You could be a socialist if you get a child tax credit or pay less taxes because you have kids that cost society more.
You could be a socialist if you drive on public highways, go to airports, work in a port, go to public beaches and parks.
You could be a socialist if you go to a public Hospital (80%), or use public utilities.
You could be a socialist if drink milk or eat dairy products as their prices are heavily subsidized.
You could be a socialist if you have subsidized federal flood insurance, FEMA raised or repaired your house or gave you a trailer to live in or paid for a motel room.
You could be a socialist if you got a small business loan.
You could be a socialist if you get a child tax credit such that others help pay for your kids.
You could be a socialist if you are collecting soc security or are on Medicare.
You are a Socialist if you live in a red state , which on average get back 50% more in FED money than they pay in, the largest redistribution in the history of the world, all Greece's w/o such Blue state welfare flowing to them.
There is no modern economy since 1900 that has not been a mix of socialism and capitalism. If you are not a socialist, you are a liar! LOL..
Our Constitution is a socialistic document as in “To provide for the General Welfare of the People”
--comment from John Hill, of Cape Coral, FL
That's already a powerful start, and I'm sure we could add to that list. There's also the case of upside-down or bizarro socialism, the kind we don't want, in which the large banks socialize their losses through bailouts but keep their bonuses and profits.
A few days ago, Lawrence O'Donnell had Tim Pawlenty on his show, and Pawlenty tried the one-word "Socialist!!!" argument, and O'Donnell very deftly pointed out that insofar as Pawlenty accepted programs like Medicare and Social Security, that he too is a socialist -- "unless you've come on my program," O'Donnell concluded, "to come out in opposition to Social Security and Medicare."
Another one-word conservative argument is "redistributionist!" Such an argument overlooks of course that wealth has already been redistributed to the very top. If anything, they are the redistributionists, and a socialist position is more like anti-redistribution! :)

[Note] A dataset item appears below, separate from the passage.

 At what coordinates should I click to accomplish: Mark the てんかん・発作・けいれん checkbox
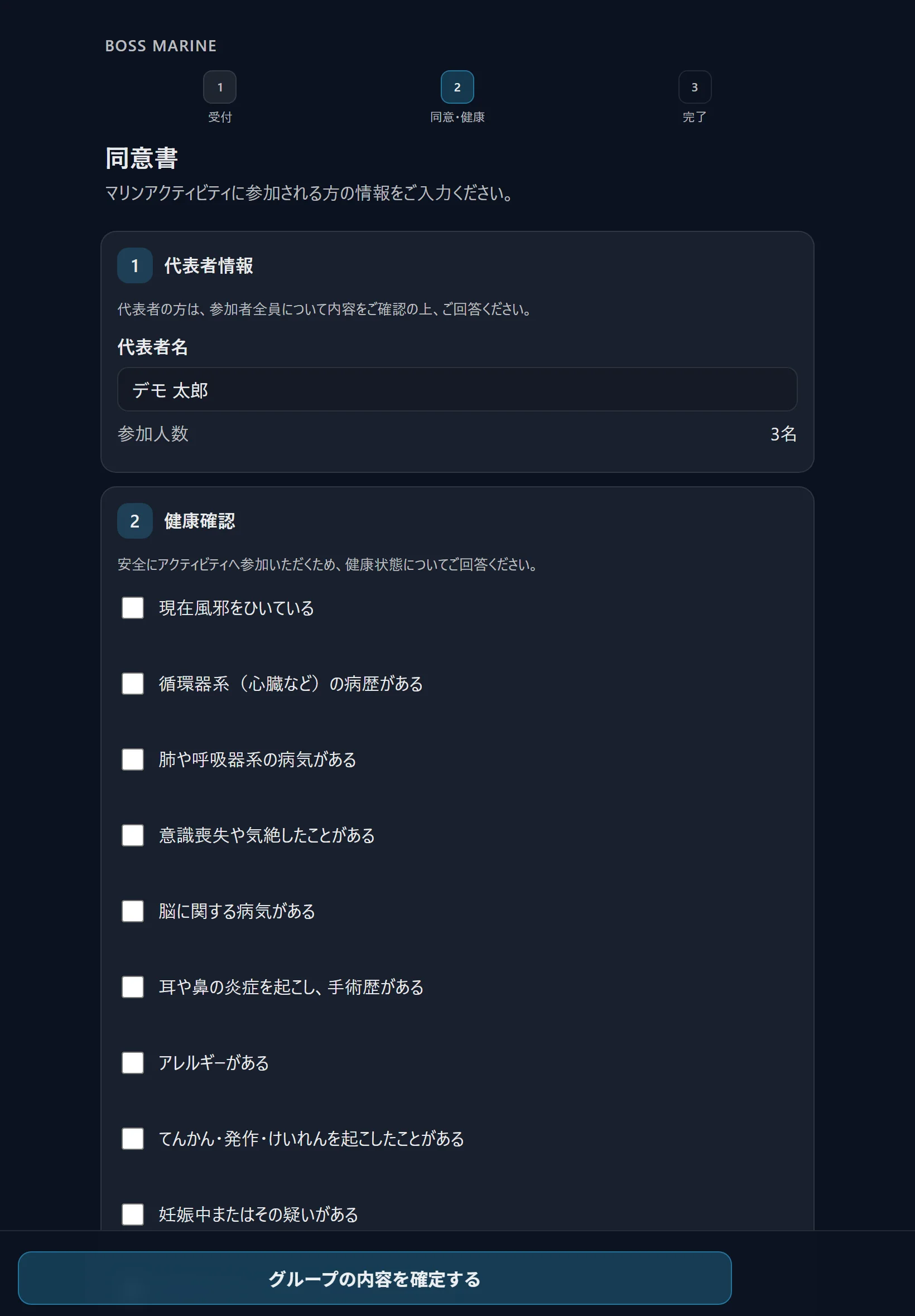coord(132,1138)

Last point about this term: it is politically important not just to list the societally responsible benefits of a more socialistic system, but to make the point that these benefits are earned by the people, the vast majority of whom work hard and play by the rules, even when those rules seem out of whack. The woman who called out Jeb Bush a couple weeks ago on Social Security said very pointedly, "I earned that." Conservatives love to paint socialism as a transfer of goods from the hardworking to the lazy and undeserving, so the key is to insist that socialism is simply the other half of the social contract and that the people have long been keeping up their end of the bargain, as any graph of GDP will show.